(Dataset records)
○ ○ ○ ○ ○ ○ ○

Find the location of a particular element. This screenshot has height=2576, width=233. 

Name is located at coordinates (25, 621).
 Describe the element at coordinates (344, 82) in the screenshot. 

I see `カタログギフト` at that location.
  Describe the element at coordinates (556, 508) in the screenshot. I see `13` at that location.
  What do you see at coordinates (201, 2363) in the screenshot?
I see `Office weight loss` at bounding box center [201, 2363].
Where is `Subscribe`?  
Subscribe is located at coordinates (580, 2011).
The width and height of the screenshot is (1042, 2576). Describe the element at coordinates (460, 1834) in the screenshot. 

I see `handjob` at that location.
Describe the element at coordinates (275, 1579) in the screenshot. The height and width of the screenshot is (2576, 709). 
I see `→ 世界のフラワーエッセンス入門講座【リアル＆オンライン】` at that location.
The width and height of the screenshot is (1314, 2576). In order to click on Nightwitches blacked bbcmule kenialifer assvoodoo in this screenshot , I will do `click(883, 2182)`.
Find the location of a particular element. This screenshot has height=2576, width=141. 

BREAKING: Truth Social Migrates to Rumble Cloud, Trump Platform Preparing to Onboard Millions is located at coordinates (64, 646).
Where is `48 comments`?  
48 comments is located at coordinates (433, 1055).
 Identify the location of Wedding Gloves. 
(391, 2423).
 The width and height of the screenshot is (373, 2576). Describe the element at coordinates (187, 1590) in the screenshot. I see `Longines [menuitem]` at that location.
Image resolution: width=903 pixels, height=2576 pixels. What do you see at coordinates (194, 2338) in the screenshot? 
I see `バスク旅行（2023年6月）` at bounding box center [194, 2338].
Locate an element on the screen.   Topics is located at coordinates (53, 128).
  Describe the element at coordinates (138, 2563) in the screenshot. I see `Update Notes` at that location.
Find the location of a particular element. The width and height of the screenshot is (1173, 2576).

○ ○ ○ ○ ○ ○ ○

§ **TASK PROMPT**
Extract each line of the data above that contains the string "What".

§ **EXERCISE OUTPUT**
  What do you see at coordinates (201, 2363) in the screenshot?
Image resolution: width=903 pixels, height=2576 pixels. What do you see at coordinates (194, 2338) in the screenshot? 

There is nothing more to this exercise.